Even sunny 80-degree weekends in a rain forest can be
bad. Stacy was off on Saturday and I was at work. Our
daily routine was as normal as any other day. When I
arrived home from work on Saturday afternoon, Stacy
had mentioned that Seamus wasn't feeling well and had
been drooling and had some mucus he was coughing up.
I didn't think it was anything to get alarmed about.
Seamus was getting up there in years and had been
having old dog issues for a while.
Early that evening we observed that he was really having
trouble getting up and didn't have an appetite. He did, however, go and drink some water which is usually a good sign. As the evening progressed Seamus was panting constantly, this is something he has done his entire life and usually passes. Stacy scrambled up an egg to see if he would eat it, and he did, another good sign.
Saturday night was a very long night, we got all the dogs rounded up and Seamus walked to the bedroom where they all sleep. We could here Seamus panting and coughing throughout the night. By morning we noticed Seamus had moved himself in the night and was laying in the middle of the bedroom floor. There were pieces of the scrambled egg he had coughed up scattered about the floor. There were wet spots on the carpet from him drooling all evening. We were now a bit concerned about his well-being.
There wasn't much we could do, it was a Sunday and we are in Juneau where Veterinary services are few. We debated calling our vet, who happens to be the emergency vet in town, but after discussing it and watching Seamus we realized he was dying on us. Rather than spending an ER visit for them to tell us what we already knew, we stayed with him and kept him comfortable in a familiar place, his bedroom.
We had been up with him since 5:00 am and at 11:45
am Seamus took his last breath with us by his side.
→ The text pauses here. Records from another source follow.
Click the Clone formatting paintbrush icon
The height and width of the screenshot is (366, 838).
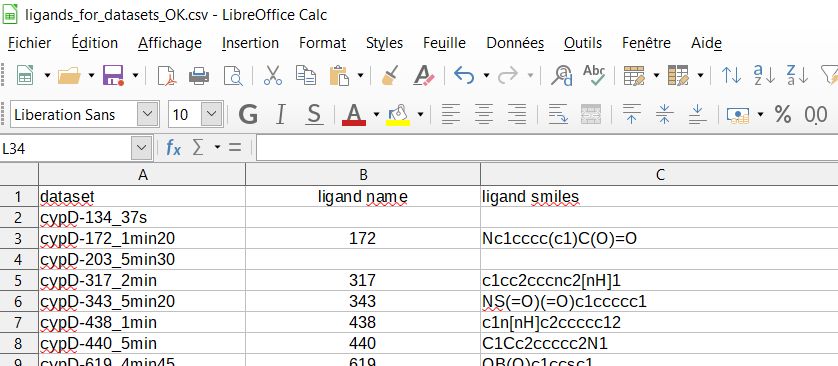point(391,75)
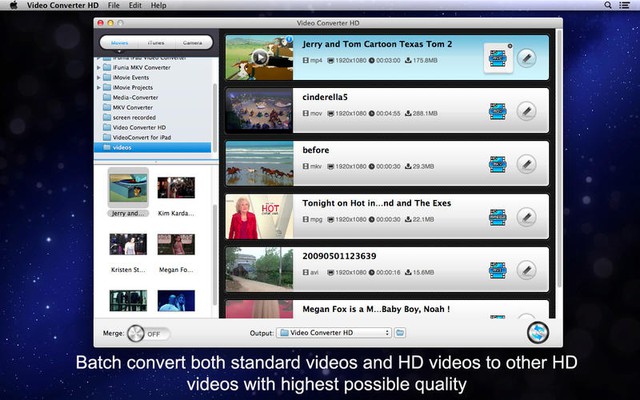
Task: Open the File menu
Action: [114, 5]

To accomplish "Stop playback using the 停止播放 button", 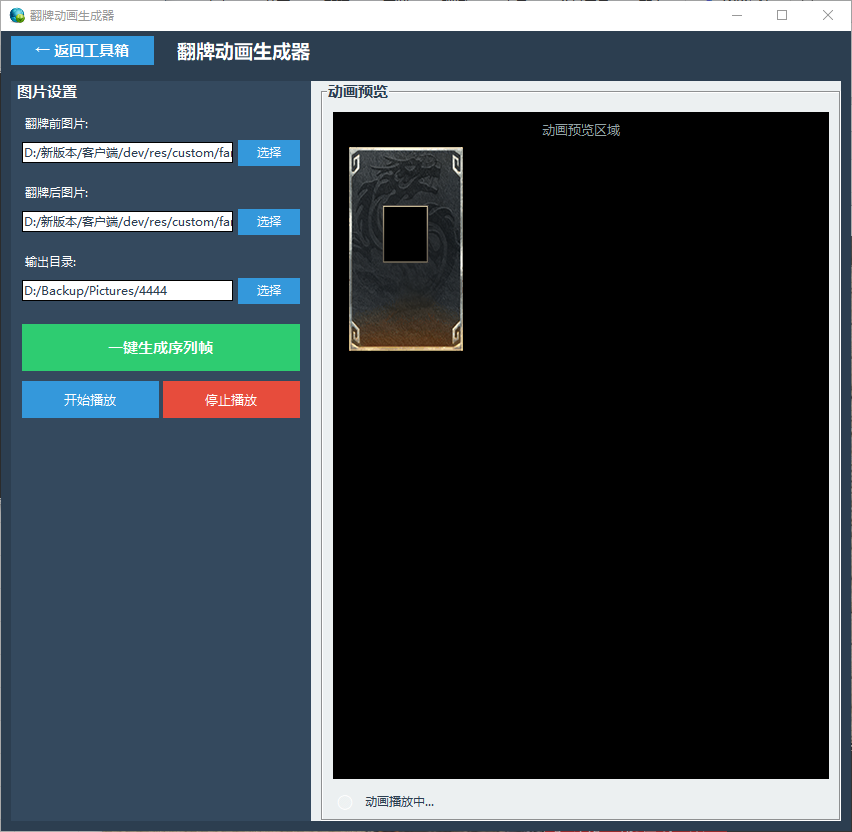I will pos(231,399).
I buried him later that afternoon. He would have
turned 12 years old in December.
We got Seamus from the Lawrence KS Humane
Society in March of 2003, he was 12 weeks old when
we took him home. I was working for Verizon Yellow
Pages at the time. I was in my office and Stacy called
me asking me if I wanted another Border Collie.
I had surprised her with Keegan, a Border
Collie/Shetland Sheepdog mix a year earlier.
I asked her what do you mean?
She explained that the morning news had a Borde Collie mix on the adoptable dog segment, but he was in Lawrence KS (Lawrence is about 45 minutes from where we lived). I told Stacy that if we went and looked at him, we were coming home with a dog. We were still undecided and hung up the phone. I sat at my desk for about 5 minutes, went to my boss and said I had to rush home, (family emergency), I was at home almost before Stacy had hung up the phone, or at least it seemed that fast.
We hopped in the car and were off to look at (get) a dog. We were just over half way when Stacy told me the BC mix was mixed with a St. Bernard. I thought wow, this is going to be one large pooch. When we met Seamus he was in his cage with 2 siblings, we wanted all three but knew we had no room for all of them. We filled out the paperwork and headed back home. We picked him up the following day. We were proud owners of a 28-pound, 12-week old puppy.
He made the ride home on Stacy's lap. He was so full of energy he didn't sit still the entire time. Stacy's arms and legs looked like she had been in a fight with a large cat, she had red scratches all over from him moving around. We introduced him to our other dogs and the cats, all was going well. Now we had to decide on a new name because Max, just wasn't going to cut it. We had a long list of names over the next few days, we even almost named him Ted Koppel. Yep, after the news anchor, that came about because the US was at war and every evening we would watch the news in bed, when Ted Koppel would come on the air, the new pup would stop what he was doing and watch Ted on TV. We ultimately landed on Seamus.
We often wondered if he was really a St. Bernard mix, he looked nothing like a St. Bernard but he was a huge puppy. He had the classic black and white Border Collie markings. We often speculated, every time we would see an animal that looked kind of like him, we would wonder if he was that breed. In time, we would find out.
In 2004, we started a pet magazine and through our status as media we had the opportunity to have our dogs DNA tested. Seamus was a Border Collie, Siberian Husky, Afghan Hound and wait for it... Great Pyrenees mix. Knowing your mutt's DNA really explains a lot about him or her. It helps you as an owner understand why they do, look and act like they do.
In the 11 1/2 years we had Seamus, he had been on 3 of our magazine covers, was the face of our billboard ad campaign and was taken on many adventures. We moved him from Kansas to Missouri and ended up in Alaska. Seamus was a great pooch and will be missed.